Spade Cooley
The End Arrives
Spade Cooley got lucky a second time after his conviction. He could have been assigned to San Quentin. But his physical and emotional state led to a cell at a much less forbidding lockup, the California state prison at Vacaville.
He was a model inmate there, performing with a jailbird band and building fiddles in the prison hobby shop. He found religion and told fellow prisoners that he wanted to become a Billy Graham-style preacher.
By 1965, he had finally begun to show contrition for his crime.
"I was as wrong as any person can possibly be," he said in a prison news interview. "There can be no excuse for beating anyone."
When Ronald Reagan was elected governor in 1966, mutual friends from the B-movie business began lobbying for a pardon or parole for Cooley. Reagan waved the magic wand, and in August 1969 the state parole board unanimously recommended parole for Cooley, effective Feb. 22, 1970 — his 60th birthday.

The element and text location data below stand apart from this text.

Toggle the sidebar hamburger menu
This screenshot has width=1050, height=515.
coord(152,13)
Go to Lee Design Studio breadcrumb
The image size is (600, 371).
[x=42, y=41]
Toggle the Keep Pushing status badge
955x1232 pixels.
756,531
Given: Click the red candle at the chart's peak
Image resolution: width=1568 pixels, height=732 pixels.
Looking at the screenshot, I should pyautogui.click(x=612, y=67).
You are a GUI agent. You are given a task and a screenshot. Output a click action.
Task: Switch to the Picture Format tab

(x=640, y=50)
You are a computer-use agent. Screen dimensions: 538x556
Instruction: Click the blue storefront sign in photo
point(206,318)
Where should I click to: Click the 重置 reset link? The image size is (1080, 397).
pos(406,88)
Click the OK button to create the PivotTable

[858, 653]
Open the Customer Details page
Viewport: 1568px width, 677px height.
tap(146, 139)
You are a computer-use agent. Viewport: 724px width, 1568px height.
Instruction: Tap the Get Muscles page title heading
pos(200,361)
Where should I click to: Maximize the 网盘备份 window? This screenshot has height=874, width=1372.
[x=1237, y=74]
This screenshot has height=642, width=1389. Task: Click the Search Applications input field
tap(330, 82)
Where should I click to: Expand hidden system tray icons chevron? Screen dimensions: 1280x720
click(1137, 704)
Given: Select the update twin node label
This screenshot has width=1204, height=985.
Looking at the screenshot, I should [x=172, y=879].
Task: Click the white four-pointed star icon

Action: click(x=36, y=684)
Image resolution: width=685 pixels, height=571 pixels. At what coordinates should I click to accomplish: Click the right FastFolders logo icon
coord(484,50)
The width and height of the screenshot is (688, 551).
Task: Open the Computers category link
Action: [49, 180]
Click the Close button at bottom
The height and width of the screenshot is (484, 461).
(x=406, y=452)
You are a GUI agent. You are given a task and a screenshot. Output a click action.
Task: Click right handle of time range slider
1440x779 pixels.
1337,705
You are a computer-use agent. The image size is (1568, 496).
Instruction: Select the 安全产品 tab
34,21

Four months before his release, Cooley was granted a three-day furlough to perform in Oakland at a benefit concert for the Alameda County Sheriff's Department. He walked onstage to applause from an audience of 3,000 on Nov. 23, 1969. He played three songs, including "San Antonio Rose," which he dedicated to Bob Wills, who had suffered a debilitating stroke.
Cooley then strode into the wings, where he chatted with musician friends and reporters. He said he was looking forward to returning to work but was concerned about whether his fans would welcome him back.
"Sure, they will," somebody said.
Spade smiled.
"I think it's gonna work out for me," he said. "I have the feeling that today is the first day of the rest of my life."
The smile suddenly left his face. He dropped his fiddle, grimaced, clutched his chest and fell dead at 59 years of age.
Cooley was buried at Chapel of the Chimes Memorial Park, in Alameda County.
Cooley's children have gone on to lead quiet lives, out of the public eye, and the story of Spade Cooley's rise and fall has been largely forgotten, notwithstanding his Hollywood Walk of Fame star and the dozen or so of his recordings now in print.
That could change soon.
Film star Dennis Quaid wrapped up shooting in early 2005 on a biopic about Spade Cooley.
Tentatively titled Shame on You after Cooley's biggest hit song, the film is scheduled for release in 2006. Quaid stars and directs.
A spokesman explained that Quaid, who performs with his own band, has "had a life-long fascination with fallen musicians."